Spare and Found Parts
Rating: 3/5
Buy or Borrow: Buy
Source: Copy courtesy of the publisher!
Nell Crane has never held a boy's hand.
In a city devastated by an epidemic, where survivors are all missing parts-an arm, a leg, an eye-Nell has always been an outsider. Her father is the famed scientist who created the biomechanical limbs that everyone now uses. But she's the only one with her machinery on the inside: her heart. Since the childhood operation, she has ticked. Like a clock, like a bomb. And as her community rebuilds, everyone is expected to contribute to the society's good... but how can Nell live up to her father's revolutionary ideas when she has none of her own?

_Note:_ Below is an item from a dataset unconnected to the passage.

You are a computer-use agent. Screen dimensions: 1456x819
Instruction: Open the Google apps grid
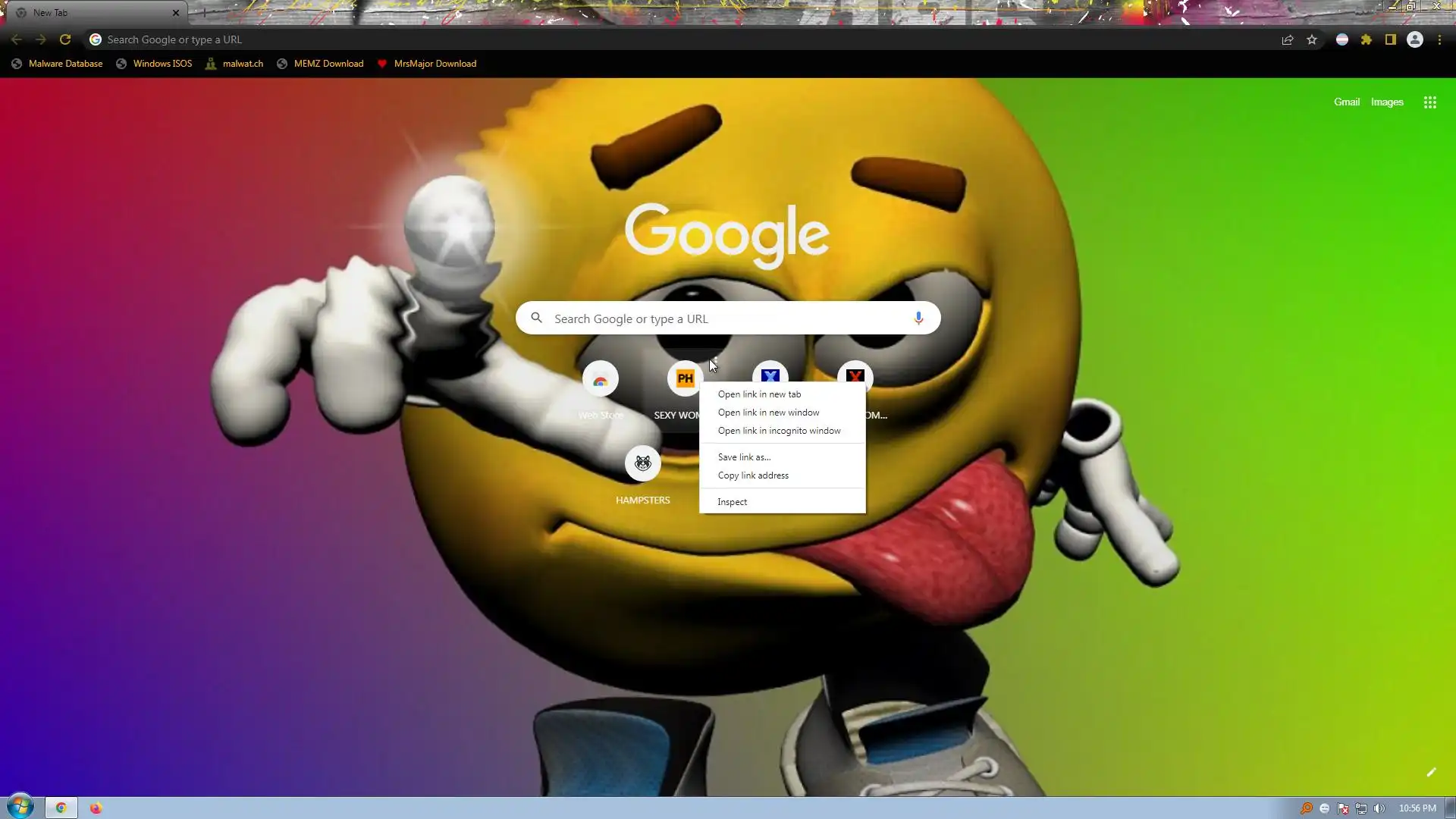tap(1429, 102)
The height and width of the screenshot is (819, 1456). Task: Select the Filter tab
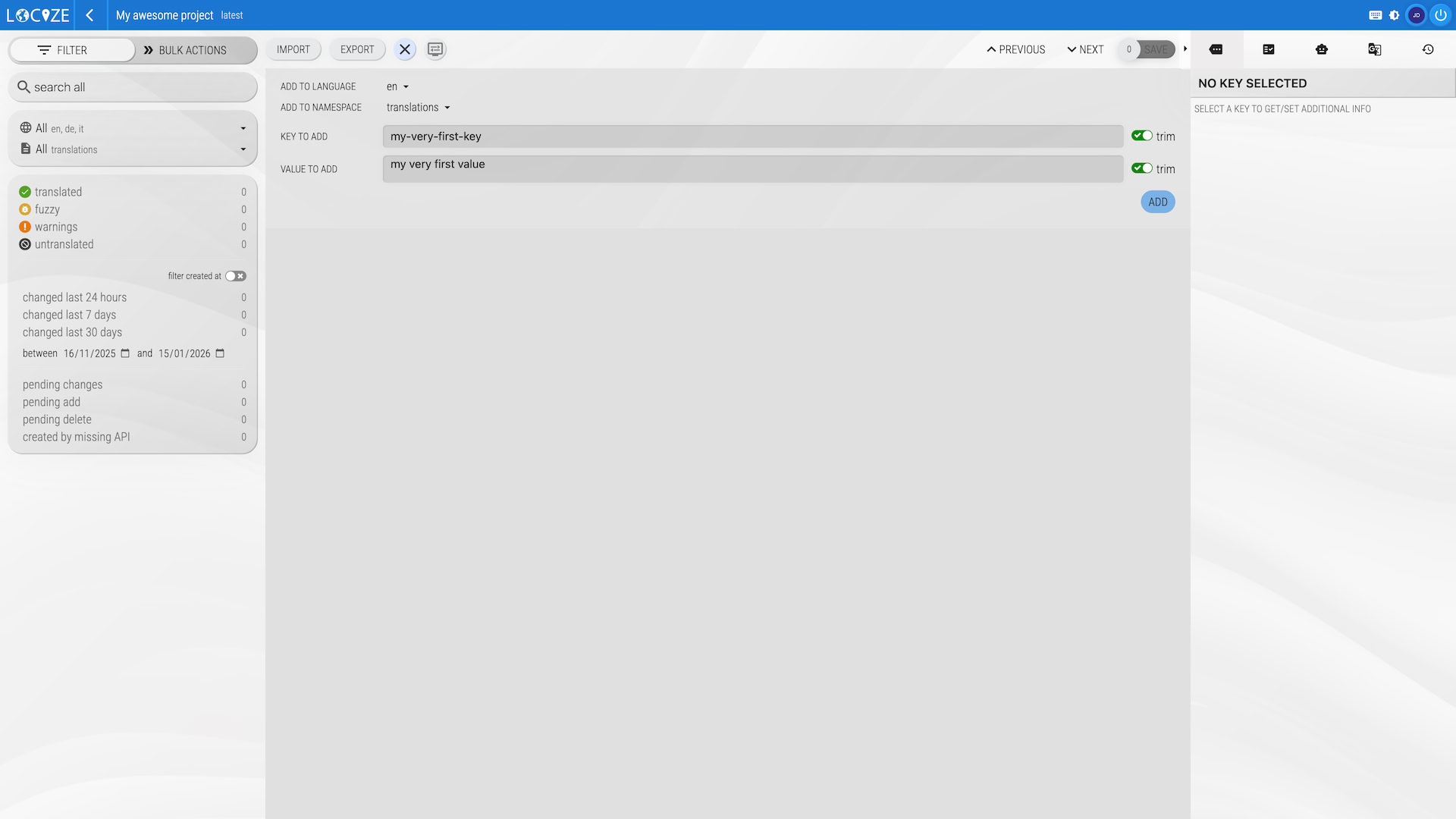(72, 50)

Then she finds a lost mannequin's hand while salvaging on the beach, and inspiration strikes. Can Nell build her own companion in a world that fears advanced technology? The deeper she sinks into this plan, the more she learns about her city-and her father, who is hiding secret experiments of his own.

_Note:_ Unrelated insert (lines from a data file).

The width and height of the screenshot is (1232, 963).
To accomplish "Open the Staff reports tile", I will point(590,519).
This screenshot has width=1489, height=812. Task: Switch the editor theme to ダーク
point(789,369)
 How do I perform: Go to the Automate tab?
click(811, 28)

Spare and Found Parts is quite a dark book, yet I found it to be kind of sad at points too, mostly thanks to Nell. While the world was intriguing and vivid, and I pictured it to be quite dark and gritty, the story kind of fell flat for me. Towards the end I was fully invested, but I will admit the start was heavy going for me and it was quite slow paced...so much so that I resorted to speed reading to reach a point when things really started to get going.
I liked Nell well enough, I was on her side and I understood her and empathised with her, although she did come across as a little bit...I don't want to say crazy and unhinged seems a bit too harsh, but she did come across a certain way that had me side eyeing her at one point. She seems a bit Frankenstein-ish. I get that she just wants a friend and doesn't like being touched and so on...but she has two perfectly good friends ready and waiting, a fact she does eventually realise.

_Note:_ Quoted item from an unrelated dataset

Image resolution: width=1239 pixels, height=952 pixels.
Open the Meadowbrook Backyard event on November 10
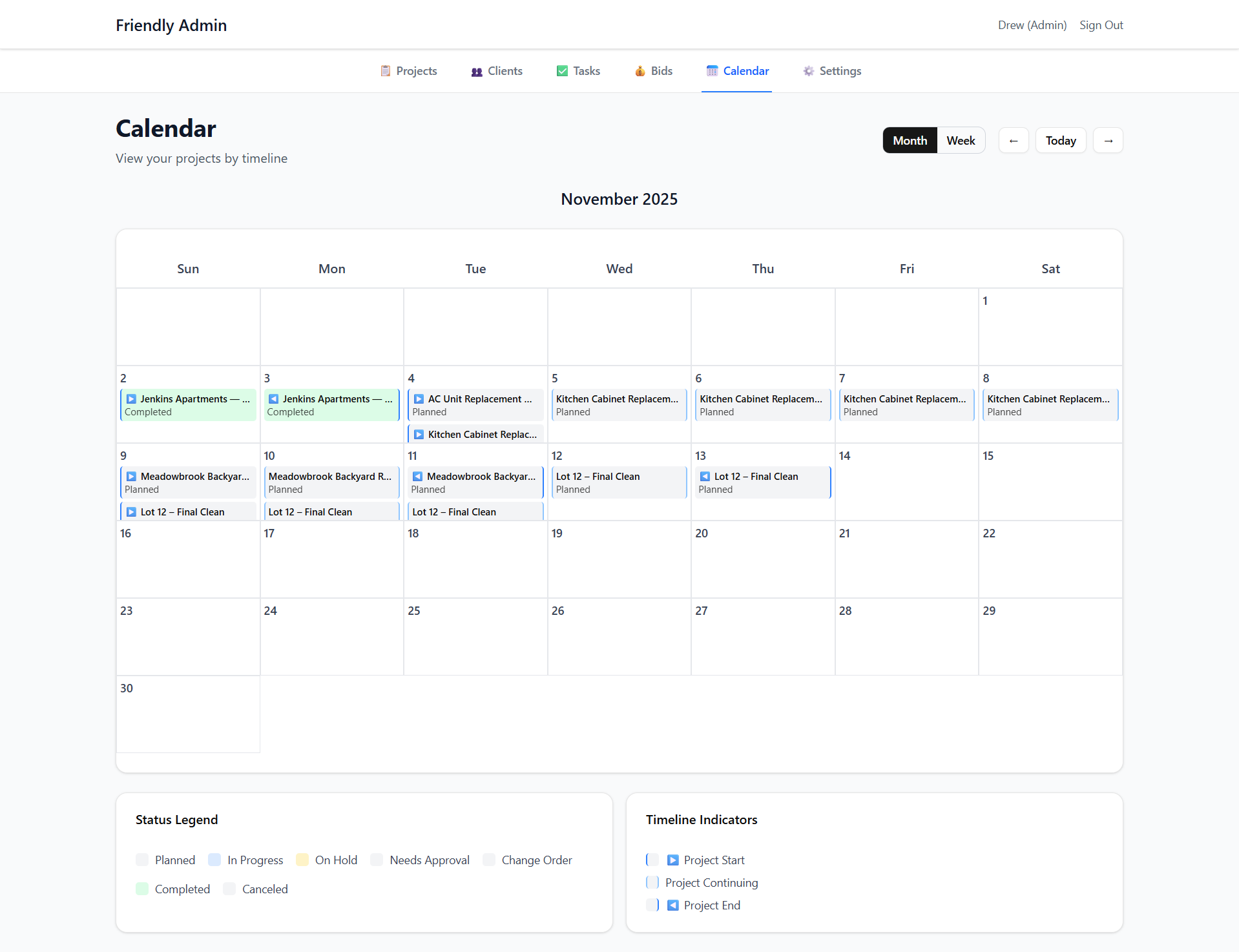(x=331, y=482)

I didn't really like Ruby much to be honest, and Oliver seemed like quite the creeper but I think that was largely down to Nell and her narrative because I'd changed my opinion by the end of the book and quite liked Ruby and Oliver really wasn't that bad. Nell kind of bias's you against certain characters. Odd seeing as Ruby is supposed to be her BFF.
The flashbacks to Nell's childhood and how she grew up started out interesting but then I couldn't quite see what they had to do with the main story at one point, and the ominous letters from her Nan where a nice touch to add a sense of creepiness. Her father I quite liked at the beginning, he was oddly supportive but I reached a point when I was getting really bad vibes from him. Like you know when you can sense something is wrong, but you can't quite put your finger on what?
Io's POV was interesting and shed Nell and her relationships in a different light. For me, the ending of the book was when things really picked up and everything started happening at once, with these huge reveals and twists but it just took so long for everything to get started and for Nell to even have her idea to build Io. The pace was just too slow and heavy going for me and I honestly was going to put the book down, but I know a lot of people where raving about it, so I sped read until things picked up, I have to admit. So it's possible I missed some things but overall this book was just okay for me.